- **SET TASK**
Report every line of the records that contains the string "screenshot", matching its case exactly.

- **RECORDS TO USE**
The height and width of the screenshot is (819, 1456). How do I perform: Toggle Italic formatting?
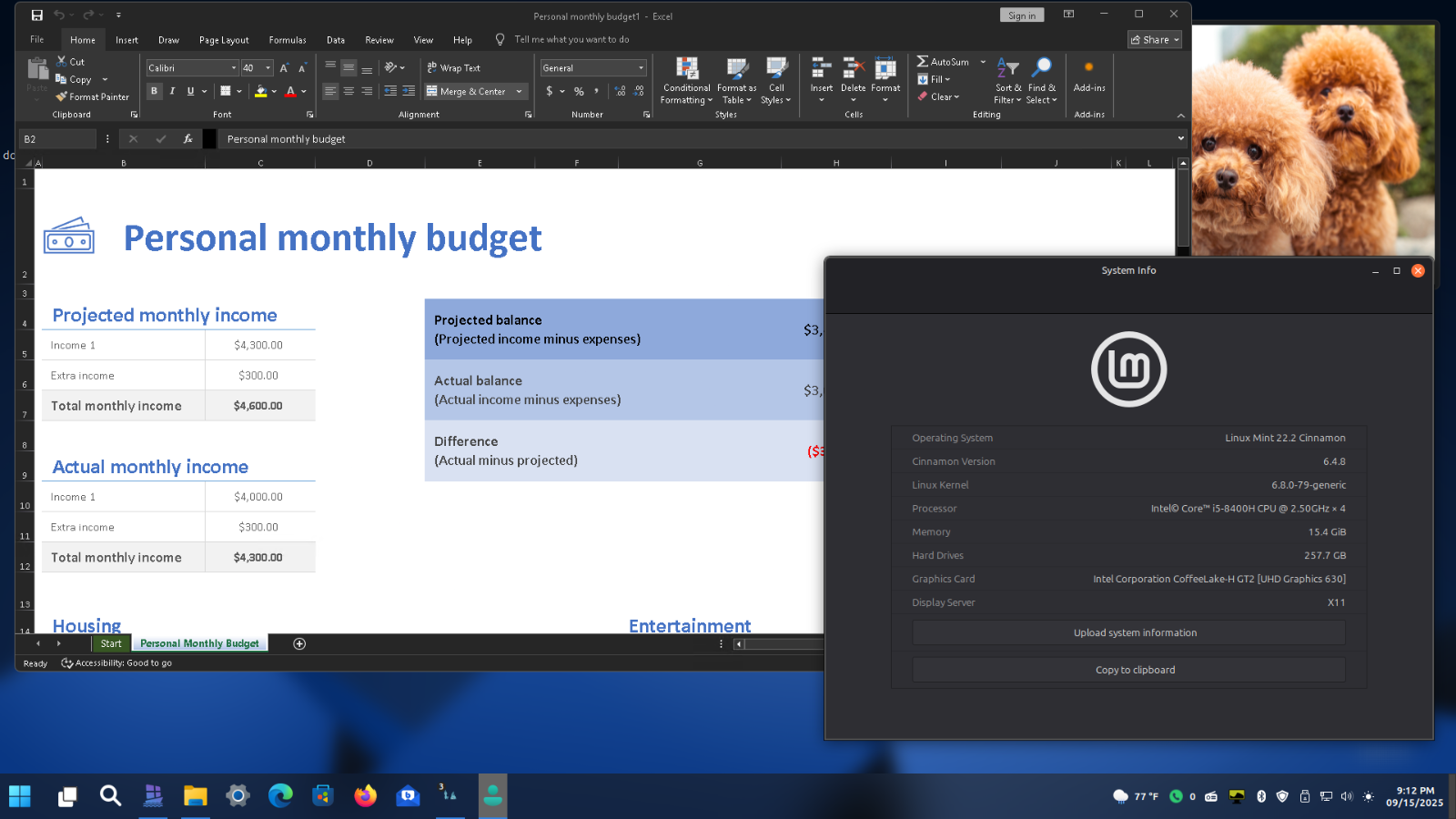[172, 91]

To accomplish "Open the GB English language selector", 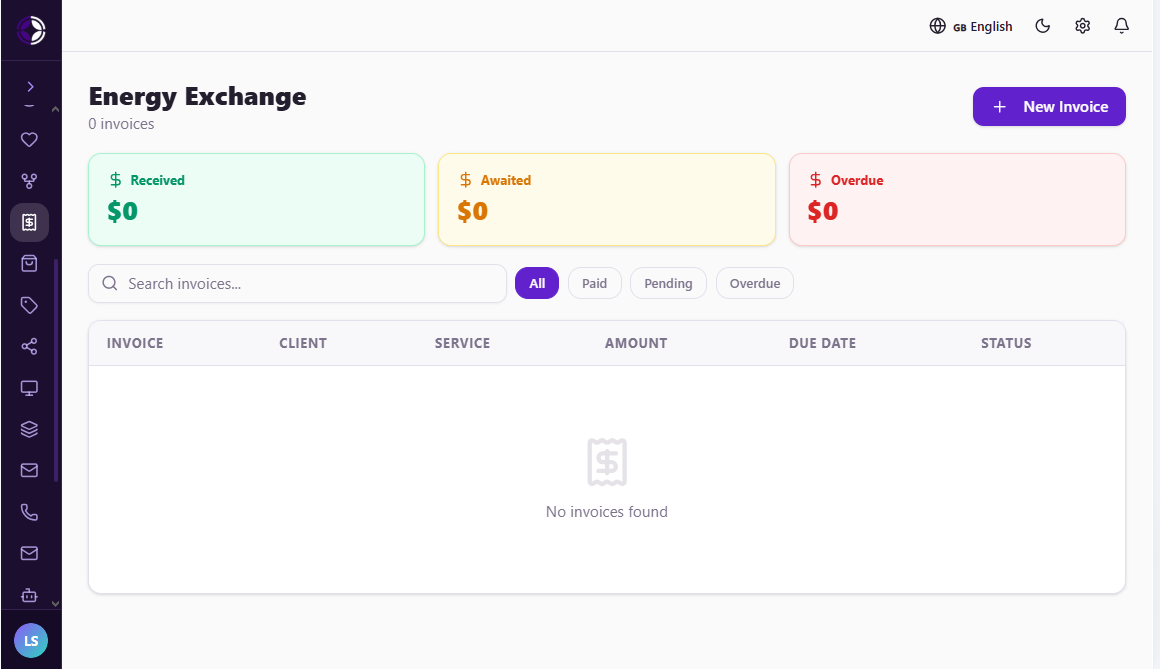I will (x=971, y=26).
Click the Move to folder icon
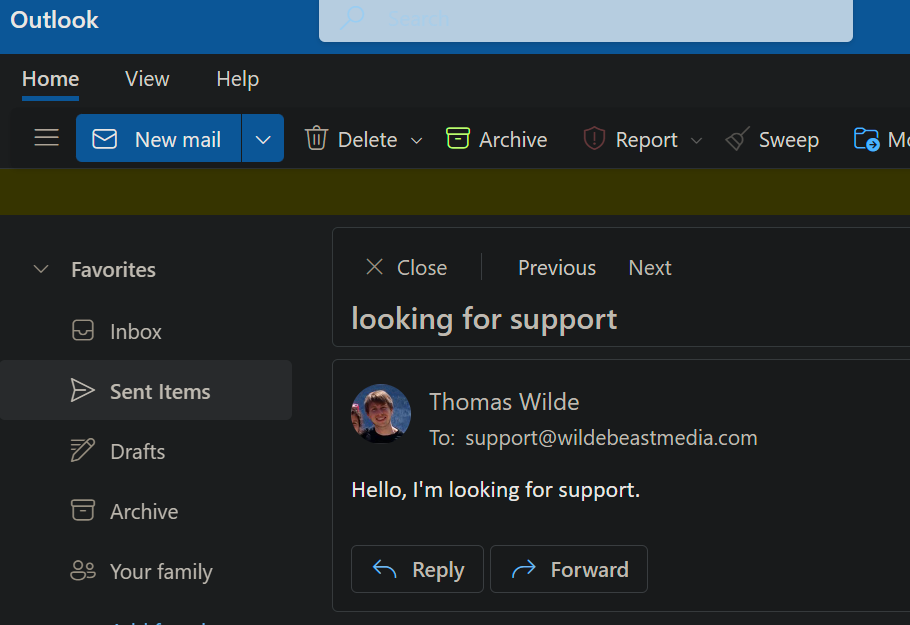 point(867,139)
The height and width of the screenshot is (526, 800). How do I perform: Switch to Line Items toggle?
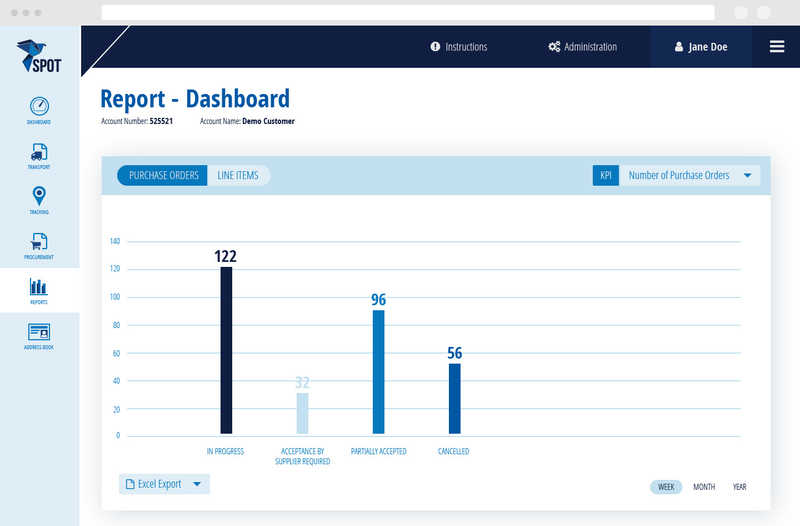click(238, 176)
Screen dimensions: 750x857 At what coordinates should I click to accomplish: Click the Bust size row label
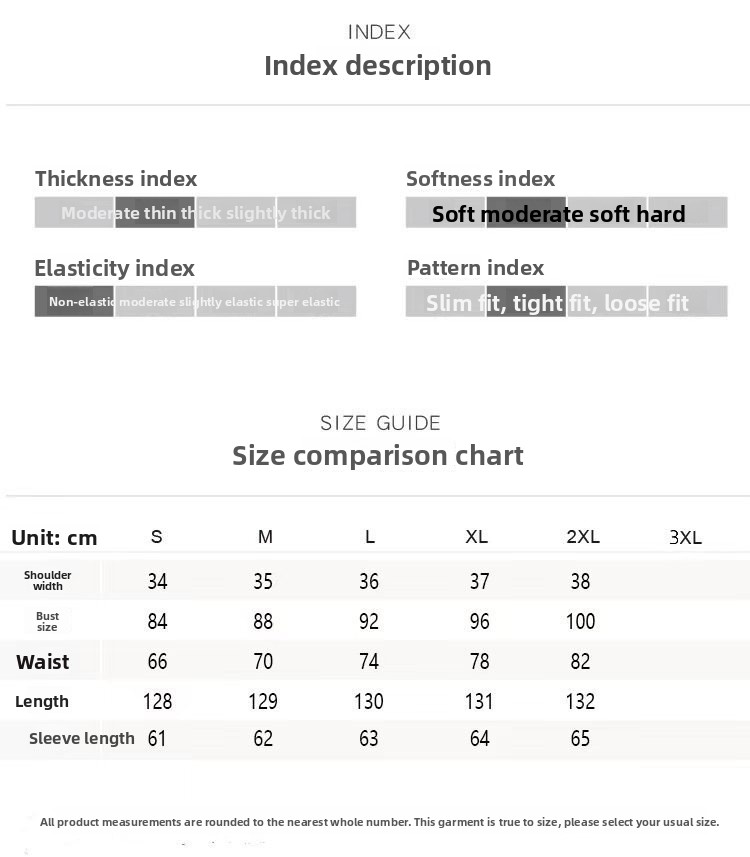point(48,621)
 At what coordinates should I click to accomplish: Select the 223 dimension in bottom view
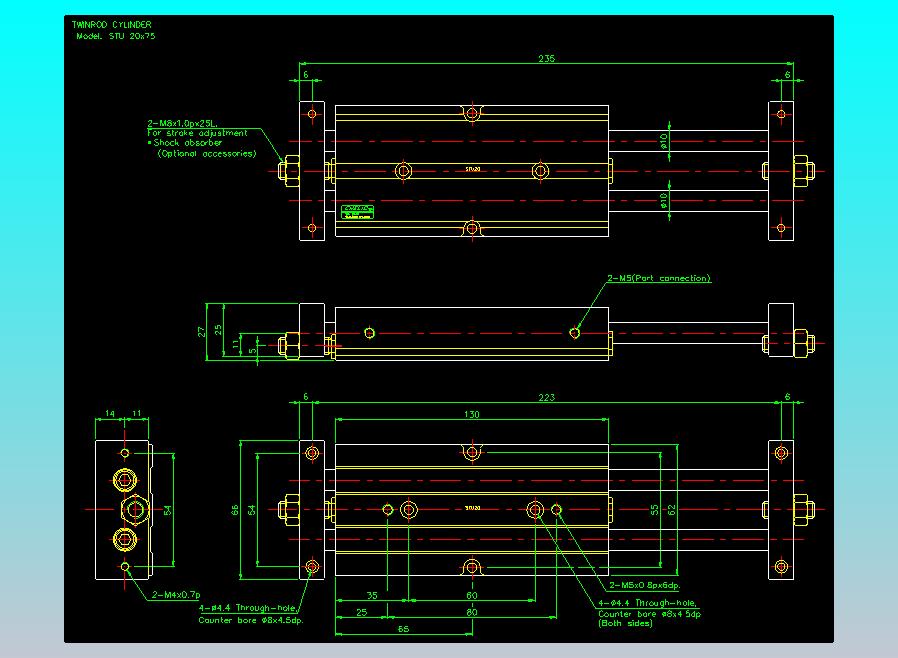click(x=546, y=398)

- **EXPECTED OUTPUT**
The height and width of the screenshot is (819, 1456). How do I perform: Toggle Italic formatting?
The height and width of the screenshot is (526, 800). How do I perform: Switch to Line Items toggle?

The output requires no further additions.